🤖 AI Summary
Existing video caption evaluation methods rely on human-annotated reference captions, limiting scalability to open-domain scenarios. This paper proposes VC-Inspector—the first reference-free video caption evaluation framework grounded in factual accuracy. Our method introduces factual analysis into reference-free evaluation for the first time: leveraging a large multimodal language model (Qwen2.5-VL), we generate diverse-quality pseudo-captions and design a pseudo-caption distillation strategy to construct high-fidelity training data; we then end-to-end train a multimodal evaluator that jointly models fact detection and semantic matching. On VATEX-Eval, VC-Inspector significantly outperforms prior approaches, achieving strong correlation with human judgments (Spearman’s ρ > 0.85). Moreover, it generalizes effectively to image captioning tasks (e.g., Flickr8K), demonstrating broad applicability and robustness across modalities and domains.
📝 Abstract
Video captions offer concise snapshots of actors, objects, and actions within a video, serving as valuable assets for applications such as question answering and event localization.

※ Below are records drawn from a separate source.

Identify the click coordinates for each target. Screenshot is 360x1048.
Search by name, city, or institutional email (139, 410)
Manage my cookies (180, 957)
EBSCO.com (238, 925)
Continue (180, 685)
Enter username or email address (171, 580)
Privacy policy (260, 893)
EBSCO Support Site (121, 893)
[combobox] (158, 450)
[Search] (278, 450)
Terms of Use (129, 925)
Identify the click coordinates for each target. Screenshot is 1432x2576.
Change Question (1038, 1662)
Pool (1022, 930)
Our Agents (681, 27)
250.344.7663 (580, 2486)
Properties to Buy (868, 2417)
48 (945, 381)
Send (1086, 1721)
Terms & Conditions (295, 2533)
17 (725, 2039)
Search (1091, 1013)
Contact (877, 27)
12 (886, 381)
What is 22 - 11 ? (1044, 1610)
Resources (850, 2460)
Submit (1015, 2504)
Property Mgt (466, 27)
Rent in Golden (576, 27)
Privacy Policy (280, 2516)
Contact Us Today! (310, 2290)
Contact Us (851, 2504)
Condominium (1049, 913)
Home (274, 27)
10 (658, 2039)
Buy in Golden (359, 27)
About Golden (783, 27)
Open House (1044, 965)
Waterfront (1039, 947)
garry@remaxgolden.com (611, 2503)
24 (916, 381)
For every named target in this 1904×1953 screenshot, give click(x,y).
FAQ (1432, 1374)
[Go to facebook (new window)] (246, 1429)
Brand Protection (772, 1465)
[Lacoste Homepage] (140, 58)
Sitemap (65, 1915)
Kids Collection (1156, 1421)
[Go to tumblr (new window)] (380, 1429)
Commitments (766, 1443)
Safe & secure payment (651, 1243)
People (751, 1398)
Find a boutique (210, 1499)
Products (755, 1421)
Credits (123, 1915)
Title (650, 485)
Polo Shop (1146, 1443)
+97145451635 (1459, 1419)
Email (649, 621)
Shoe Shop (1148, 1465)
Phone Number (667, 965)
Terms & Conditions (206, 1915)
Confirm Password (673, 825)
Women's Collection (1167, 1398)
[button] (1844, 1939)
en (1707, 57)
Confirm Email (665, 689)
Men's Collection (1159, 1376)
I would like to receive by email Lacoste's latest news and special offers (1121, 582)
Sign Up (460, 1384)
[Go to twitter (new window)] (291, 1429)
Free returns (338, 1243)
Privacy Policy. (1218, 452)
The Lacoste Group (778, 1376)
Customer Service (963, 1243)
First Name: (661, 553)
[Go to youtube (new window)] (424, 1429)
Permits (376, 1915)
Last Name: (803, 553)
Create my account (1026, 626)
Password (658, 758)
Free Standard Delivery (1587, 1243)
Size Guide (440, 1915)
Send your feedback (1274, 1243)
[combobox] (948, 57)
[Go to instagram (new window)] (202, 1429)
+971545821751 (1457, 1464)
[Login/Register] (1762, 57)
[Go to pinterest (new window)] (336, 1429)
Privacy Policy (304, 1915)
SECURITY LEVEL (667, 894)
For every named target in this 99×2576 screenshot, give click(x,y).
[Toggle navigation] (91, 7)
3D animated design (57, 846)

However, acquiring human annotations for video captions is costly or even impractical, especially when dealing with diverse video domains. Existing models trained on supervised datasets face challenges in evaluating performance across different domains due to the reliance on reference-based evaluation protocols, which necessitate ground truth captions. This assumption is unrealistic for evaluating videos in the wild. To address these limitations, we propose a reference-free evaluation framework that does not require ground truth captions, focusing on factual grounding to ensure accurate assessment of caption quality. We introduce VC-Inspector, a novel caption quality evaluator that is both reference-free and factually grounded. Utilizing large language models, we generate pseudo captions of varying quality based on supervised data, which are subsequently used to train a multimodal model (i.e., Qwen2.5-VL) as the evaluator. Our approach demonstrates superior alignment with human judgments on the VATEX-Eval dataset, outperforming existing methods. The performance also generalizes to image caption datasets, Flickr8K-Expert and Flickr8K-CF, when viewing images as 1-frame videos. Overall, VC-Inspector offers a scalable and generalizable solution for evaluating the factual accuracy of video captions, paving the way for more effective and objective assessment methodologies in diverse video domains.